**WHAT THIS TASK INVOLVES**
Copy out the entries word for word, everything from the line containing "Where should I" down to the last of the entries, both ends included. Leave the pictures out of your answer.

**EXTRACTED MATERIAL**
- - - -

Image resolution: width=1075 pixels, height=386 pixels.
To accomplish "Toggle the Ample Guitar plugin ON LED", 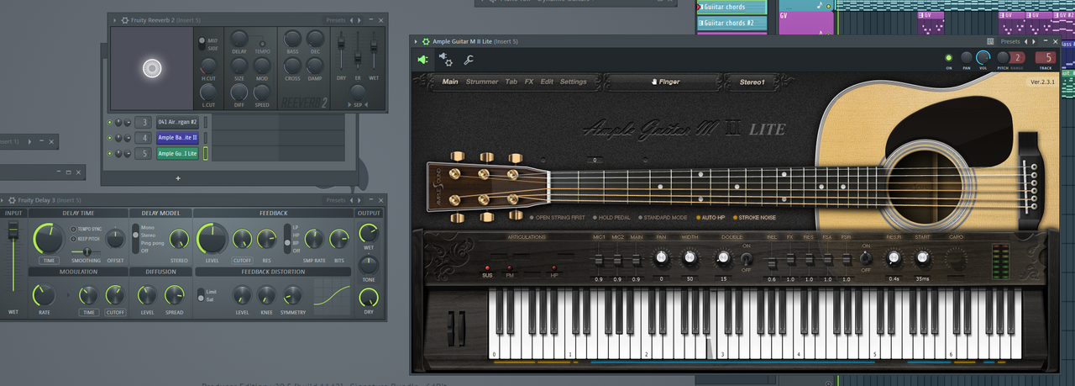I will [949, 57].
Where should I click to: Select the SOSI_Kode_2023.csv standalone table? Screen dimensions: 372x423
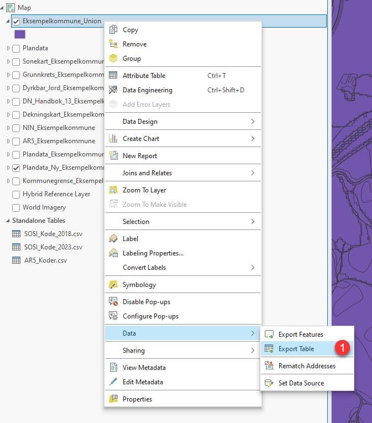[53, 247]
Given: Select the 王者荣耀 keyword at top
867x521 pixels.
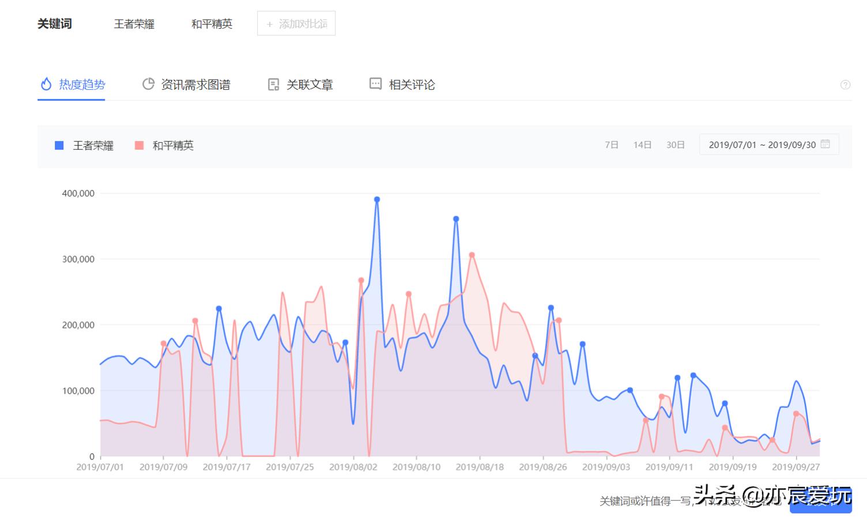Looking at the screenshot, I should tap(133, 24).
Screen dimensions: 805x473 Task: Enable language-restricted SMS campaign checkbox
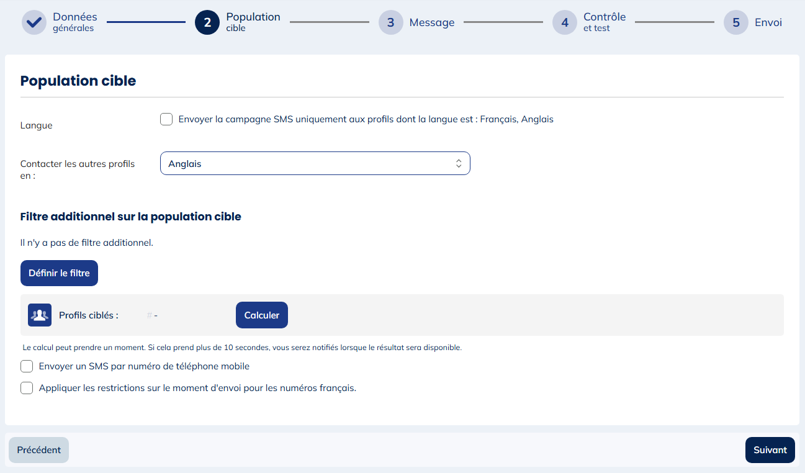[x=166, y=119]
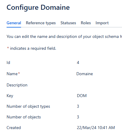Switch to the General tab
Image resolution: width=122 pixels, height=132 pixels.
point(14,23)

- - - -

**ANSWER TO THE TASK**
Where should I click to: Select the SOSI_Kode_2023.csv standalone table? Screen dimensions: 372x423
[53, 247]
Given: Select the 王者荣耀 keyword at top
867x521 pixels.
Looking at the screenshot, I should tap(133, 24).
Screen dimensions: 805x473 Task: Enable language-restricted SMS campaign checkbox
[x=166, y=119]
Switch to the General tab
Image resolution: width=122 pixels, height=132 pixels.
point(14,23)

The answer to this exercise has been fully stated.